> _Requirement_: Search the data for the string "computer" and gather each line it is in.

> _Input data_:
┏━━

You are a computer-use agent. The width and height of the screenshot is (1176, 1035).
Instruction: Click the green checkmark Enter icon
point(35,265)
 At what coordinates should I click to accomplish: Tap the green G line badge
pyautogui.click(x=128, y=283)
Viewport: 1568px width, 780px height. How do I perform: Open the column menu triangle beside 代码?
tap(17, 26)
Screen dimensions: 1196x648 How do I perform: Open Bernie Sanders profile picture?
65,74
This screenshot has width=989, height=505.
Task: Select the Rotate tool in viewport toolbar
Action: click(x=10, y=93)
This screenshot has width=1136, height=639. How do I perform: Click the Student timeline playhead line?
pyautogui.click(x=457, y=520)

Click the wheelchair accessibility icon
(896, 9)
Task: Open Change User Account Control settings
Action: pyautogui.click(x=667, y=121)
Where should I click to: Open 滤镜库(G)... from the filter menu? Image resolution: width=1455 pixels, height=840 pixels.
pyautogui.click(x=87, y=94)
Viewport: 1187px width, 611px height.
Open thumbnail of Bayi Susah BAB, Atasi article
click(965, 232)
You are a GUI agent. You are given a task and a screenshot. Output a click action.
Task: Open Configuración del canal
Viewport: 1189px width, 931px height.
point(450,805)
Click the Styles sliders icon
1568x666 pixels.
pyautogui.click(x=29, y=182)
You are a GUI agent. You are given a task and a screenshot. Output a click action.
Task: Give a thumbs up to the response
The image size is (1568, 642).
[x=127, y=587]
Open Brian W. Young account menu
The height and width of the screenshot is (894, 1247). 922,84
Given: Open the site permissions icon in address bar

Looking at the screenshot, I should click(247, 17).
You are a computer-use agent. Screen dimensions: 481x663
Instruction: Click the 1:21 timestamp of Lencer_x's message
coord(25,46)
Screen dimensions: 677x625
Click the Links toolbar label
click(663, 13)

┗━━

> _Task output_:
You are a computer-use agent. The width and height of the screenshot is (1176, 1035).
You are a computer-use agent. Screen dimensions: 481x663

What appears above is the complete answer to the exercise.